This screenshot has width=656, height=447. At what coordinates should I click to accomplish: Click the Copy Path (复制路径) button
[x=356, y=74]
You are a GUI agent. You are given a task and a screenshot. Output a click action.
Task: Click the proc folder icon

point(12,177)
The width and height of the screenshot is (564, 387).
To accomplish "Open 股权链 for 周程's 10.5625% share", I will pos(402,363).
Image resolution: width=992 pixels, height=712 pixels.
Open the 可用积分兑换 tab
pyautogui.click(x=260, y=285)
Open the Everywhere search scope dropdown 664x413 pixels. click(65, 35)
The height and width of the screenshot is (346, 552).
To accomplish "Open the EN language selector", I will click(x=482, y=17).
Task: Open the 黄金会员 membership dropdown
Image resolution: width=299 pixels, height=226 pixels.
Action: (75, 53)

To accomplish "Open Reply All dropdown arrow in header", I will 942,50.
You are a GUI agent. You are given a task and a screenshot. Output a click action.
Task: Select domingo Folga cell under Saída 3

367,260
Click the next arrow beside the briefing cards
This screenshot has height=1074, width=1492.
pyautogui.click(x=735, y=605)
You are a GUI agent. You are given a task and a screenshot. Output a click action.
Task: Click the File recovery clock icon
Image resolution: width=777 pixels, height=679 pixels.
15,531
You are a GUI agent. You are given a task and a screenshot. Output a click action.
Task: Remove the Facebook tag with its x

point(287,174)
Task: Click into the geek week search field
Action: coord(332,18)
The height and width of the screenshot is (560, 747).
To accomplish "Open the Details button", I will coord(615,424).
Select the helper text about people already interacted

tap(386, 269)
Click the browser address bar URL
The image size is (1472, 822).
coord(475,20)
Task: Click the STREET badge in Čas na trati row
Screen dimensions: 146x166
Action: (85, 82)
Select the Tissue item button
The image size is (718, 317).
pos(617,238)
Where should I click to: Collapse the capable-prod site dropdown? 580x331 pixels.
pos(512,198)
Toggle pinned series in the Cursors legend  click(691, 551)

- **WORK ORDER**
Every entry above needs to be copied exactly.

- **OUTPUT**
This screenshot has width=656, height=447. At what coordinates should I click to accomplish: Click the Copy Path (复制路径) button
[x=356, y=74]
You are a GUI agent. You are given a task and a screenshot. Output a click action.
Task: Click the proc folder icon

point(12,177)
The width and height of the screenshot is (564, 387).
To accomplish "Open 股权链 for 周程's 10.5625% share", I will pos(402,363).
Image resolution: width=992 pixels, height=712 pixels.
Open the 可用积分兑换 tab
pyautogui.click(x=260, y=285)
Open the Everywhere search scope dropdown 664x413 pixels. click(65, 35)
The height and width of the screenshot is (346, 552).
To accomplish "Open the EN language selector", I will click(x=482, y=17).
Task: Open the 黄金会员 membership dropdown
Image resolution: width=299 pixels, height=226 pixels.
Action: (75, 53)

To accomplish "Open Reply All dropdown arrow in header", I will 942,50.
You are a GUI agent. You are given a task and a screenshot. Output a click action.
Task: Select domingo Folga cell under Saída 3

367,260
Click the next arrow beside the briefing cards
This screenshot has height=1074, width=1492.
pyautogui.click(x=735, y=605)
You are a GUI agent. You are given a task and a screenshot. Output a click action.
Task: Click the File recovery clock icon
Image resolution: width=777 pixels, height=679 pixels.
15,531
You are a GUI agent. You are given a task and a screenshot. Output a click action.
Task: Remove the Facebook tag with its x

point(287,174)
Task: Click into the geek week search field
Action: coord(332,18)
The height and width of the screenshot is (560, 747).
To accomplish "Open the Details button", I will coord(615,424).
Select the helper text about people already interacted

tap(386, 269)
Click the browser address bar URL
The image size is (1472, 822).
coord(475,20)
Task: Click the STREET badge in Čas na trati row
Screen dimensions: 146x166
Action: (85, 82)
Select the Tissue item button
The image size is (718, 317).
pos(617,238)
Where should I click to: Collapse the capable-prod site dropdown? 580x331 pixels.
pos(512,198)
Toggle pinned series in the Cursors legend  click(691, 551)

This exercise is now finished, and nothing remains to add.